### WHAT YOU HAVE TO DO:
Retype the records exactly, from the first line through the line that contains "Fundação Municipal de Turismo (686, 1715)", including that line.

-------- RECORDS TO PROCESS --------

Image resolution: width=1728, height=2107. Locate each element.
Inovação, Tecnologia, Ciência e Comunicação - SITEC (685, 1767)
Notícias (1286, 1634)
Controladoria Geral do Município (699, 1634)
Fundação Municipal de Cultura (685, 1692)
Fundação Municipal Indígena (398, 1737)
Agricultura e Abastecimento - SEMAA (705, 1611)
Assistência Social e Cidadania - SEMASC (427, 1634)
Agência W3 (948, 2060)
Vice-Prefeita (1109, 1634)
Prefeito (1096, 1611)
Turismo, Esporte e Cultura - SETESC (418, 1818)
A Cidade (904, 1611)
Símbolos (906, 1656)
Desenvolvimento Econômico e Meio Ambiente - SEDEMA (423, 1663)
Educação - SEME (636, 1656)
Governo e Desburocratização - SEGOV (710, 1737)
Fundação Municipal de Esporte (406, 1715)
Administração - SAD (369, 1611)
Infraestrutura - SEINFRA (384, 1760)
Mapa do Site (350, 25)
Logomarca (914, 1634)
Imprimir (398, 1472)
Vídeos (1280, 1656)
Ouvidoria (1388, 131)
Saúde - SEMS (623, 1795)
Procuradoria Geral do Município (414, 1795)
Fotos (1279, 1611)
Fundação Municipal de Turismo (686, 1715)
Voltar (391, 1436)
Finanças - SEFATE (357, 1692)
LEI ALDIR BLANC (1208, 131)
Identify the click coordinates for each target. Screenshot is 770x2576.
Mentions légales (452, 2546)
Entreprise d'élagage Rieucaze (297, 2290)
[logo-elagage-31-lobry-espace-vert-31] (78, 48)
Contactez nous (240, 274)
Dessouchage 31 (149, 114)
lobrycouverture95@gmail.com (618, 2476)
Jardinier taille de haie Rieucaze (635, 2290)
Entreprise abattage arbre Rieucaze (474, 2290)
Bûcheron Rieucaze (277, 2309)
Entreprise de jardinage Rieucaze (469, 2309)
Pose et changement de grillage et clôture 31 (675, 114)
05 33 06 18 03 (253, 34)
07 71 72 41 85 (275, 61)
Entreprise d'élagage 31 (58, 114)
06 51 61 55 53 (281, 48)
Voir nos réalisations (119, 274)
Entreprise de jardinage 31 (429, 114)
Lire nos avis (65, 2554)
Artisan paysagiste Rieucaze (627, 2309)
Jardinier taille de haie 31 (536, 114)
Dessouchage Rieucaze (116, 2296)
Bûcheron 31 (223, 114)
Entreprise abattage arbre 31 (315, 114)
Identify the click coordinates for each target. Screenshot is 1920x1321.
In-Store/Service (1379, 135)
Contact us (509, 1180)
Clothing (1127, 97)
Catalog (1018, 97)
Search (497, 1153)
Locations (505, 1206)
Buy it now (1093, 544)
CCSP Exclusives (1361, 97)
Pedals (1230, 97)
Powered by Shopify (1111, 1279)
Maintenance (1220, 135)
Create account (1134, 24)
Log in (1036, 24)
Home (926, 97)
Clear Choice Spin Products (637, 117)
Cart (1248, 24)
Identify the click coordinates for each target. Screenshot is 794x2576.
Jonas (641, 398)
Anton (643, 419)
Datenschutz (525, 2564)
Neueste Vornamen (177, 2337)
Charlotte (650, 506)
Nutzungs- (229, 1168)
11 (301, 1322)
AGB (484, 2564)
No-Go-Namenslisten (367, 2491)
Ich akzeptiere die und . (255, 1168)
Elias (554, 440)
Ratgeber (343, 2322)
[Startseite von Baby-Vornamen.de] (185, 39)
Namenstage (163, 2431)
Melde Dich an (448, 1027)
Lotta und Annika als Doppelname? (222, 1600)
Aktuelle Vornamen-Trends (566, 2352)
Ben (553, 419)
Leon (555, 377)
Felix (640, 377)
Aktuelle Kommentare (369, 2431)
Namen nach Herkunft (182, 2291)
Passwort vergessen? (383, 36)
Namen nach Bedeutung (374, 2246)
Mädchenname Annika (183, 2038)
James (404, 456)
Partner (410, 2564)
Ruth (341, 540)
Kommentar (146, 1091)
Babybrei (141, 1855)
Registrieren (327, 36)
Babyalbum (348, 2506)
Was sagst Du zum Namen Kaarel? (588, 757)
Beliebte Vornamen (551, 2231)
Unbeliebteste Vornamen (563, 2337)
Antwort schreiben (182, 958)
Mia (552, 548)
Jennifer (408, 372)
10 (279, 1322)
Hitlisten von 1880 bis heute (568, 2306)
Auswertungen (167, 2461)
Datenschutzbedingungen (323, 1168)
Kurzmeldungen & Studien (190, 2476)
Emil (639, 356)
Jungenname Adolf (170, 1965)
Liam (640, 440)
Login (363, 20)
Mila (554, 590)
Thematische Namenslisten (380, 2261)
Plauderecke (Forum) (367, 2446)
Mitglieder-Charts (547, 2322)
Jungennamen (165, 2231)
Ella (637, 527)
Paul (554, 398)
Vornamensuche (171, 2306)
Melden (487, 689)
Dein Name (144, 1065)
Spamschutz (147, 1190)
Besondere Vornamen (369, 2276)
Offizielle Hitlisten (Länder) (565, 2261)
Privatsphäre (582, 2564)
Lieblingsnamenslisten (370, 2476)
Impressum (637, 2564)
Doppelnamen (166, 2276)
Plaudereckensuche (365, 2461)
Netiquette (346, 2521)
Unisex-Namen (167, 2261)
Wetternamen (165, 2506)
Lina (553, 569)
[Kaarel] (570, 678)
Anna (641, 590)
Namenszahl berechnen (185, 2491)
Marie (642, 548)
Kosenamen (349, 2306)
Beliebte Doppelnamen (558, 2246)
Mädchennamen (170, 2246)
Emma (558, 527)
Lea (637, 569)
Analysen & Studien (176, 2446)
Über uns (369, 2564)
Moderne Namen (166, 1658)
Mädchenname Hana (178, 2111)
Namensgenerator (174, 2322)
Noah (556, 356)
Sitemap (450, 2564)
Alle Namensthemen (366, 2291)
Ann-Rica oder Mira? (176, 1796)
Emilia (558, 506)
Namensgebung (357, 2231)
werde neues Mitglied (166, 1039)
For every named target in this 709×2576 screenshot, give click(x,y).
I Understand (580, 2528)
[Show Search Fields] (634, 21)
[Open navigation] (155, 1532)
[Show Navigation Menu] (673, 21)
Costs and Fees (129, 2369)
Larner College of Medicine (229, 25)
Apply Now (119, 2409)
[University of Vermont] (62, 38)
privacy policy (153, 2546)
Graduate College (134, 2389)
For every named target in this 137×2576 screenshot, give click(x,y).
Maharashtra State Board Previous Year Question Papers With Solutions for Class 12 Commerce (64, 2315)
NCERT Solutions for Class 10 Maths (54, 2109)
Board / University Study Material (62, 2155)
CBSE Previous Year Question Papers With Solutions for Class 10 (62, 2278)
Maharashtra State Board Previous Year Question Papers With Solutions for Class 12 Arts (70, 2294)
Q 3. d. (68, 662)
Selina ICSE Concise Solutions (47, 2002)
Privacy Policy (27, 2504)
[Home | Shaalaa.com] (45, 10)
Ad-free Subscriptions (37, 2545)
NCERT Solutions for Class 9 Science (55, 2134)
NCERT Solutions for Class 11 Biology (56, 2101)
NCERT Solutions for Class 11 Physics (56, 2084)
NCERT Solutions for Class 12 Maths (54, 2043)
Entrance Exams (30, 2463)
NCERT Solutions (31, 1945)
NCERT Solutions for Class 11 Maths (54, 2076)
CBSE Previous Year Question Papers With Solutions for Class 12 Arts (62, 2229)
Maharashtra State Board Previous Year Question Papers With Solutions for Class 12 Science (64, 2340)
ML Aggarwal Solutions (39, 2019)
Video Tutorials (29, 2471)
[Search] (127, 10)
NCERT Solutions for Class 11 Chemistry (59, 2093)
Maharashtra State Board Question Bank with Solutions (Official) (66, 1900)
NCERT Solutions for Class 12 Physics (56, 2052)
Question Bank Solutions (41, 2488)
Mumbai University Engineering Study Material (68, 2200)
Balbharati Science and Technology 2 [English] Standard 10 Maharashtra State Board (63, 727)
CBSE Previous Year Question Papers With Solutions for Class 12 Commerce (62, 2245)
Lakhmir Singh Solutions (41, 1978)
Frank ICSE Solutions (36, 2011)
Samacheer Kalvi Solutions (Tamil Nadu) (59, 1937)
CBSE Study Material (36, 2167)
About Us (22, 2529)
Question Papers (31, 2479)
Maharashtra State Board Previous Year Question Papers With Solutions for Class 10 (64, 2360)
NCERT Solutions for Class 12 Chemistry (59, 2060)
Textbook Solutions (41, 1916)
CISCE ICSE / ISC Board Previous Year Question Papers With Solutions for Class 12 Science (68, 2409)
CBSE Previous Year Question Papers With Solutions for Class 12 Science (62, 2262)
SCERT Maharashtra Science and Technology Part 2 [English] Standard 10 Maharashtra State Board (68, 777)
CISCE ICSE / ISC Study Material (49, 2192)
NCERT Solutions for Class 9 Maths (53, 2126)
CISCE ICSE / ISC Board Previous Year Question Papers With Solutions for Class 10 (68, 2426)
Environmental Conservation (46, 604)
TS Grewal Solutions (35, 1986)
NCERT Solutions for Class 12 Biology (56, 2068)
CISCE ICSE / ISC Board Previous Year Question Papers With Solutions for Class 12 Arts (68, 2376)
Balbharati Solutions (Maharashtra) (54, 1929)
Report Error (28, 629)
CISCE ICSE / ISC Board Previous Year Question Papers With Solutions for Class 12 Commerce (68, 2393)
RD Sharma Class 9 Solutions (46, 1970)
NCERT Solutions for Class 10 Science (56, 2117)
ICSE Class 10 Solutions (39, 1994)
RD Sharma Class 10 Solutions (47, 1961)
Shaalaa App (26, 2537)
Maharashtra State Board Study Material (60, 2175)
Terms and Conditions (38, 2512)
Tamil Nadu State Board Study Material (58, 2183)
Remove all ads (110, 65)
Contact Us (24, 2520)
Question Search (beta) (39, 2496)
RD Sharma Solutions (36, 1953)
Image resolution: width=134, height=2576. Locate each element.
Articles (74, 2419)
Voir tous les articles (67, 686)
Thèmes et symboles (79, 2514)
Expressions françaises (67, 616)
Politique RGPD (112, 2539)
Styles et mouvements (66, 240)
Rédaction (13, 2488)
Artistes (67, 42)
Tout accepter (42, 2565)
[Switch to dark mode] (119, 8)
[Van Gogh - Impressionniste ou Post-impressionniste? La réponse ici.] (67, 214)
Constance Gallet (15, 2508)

--------

### OUTPUT FOR THIS EXERCISE:
Image resolution: width=1728, height=2107. Locate each element.
Inovação, Tecnologia, Ciência e Comunicação - SITEC (685, 1767)
Notícias (1286, 1634)
Controladoria Geral do Município (699, 1634)
Fundação Municipal de Cultura (685, 1692)
Fundação Municipal Indígena (398, 1737)
Agricultura e Abastecimento - SEMAA (705, 1611)
Assistência Social e Cidadania - SEMASC (427, 1634)
Agência W3 (948, 2060)
Vice-Prefeita (1109, 1634)
Prefeito (1096, 1611)
Turismo, Esporte e Cultura - SETESC (418, 1818)
A Cidade (904, 1611)
Símbolos (906, 1656)
Desenvolvimento Econômico e Meio Ambiente - SEDEMA (423, 1663)
Educação - SEME (636, 1656)
Governo e Desburocratização - SEGOV (710, 1737)
Fundação Municipal de Esporte (406, 1715)
Administração - SAD (369, 1611)
Infraestrutura - SEINFRA (384, 1760)
Mapa do Site (350, 25)
Logomarca (914, 1634)
Imprimir (398, 1472)
Vídeos (1280, 1656)
Ouvidoria (1388, 131)
Saúde - SEMS (623, 1795)
Procuradoria Geral do Município (414, 1795)
Fotos (1279, 1611)
Fundação Municipal de Turismo (686, 1715)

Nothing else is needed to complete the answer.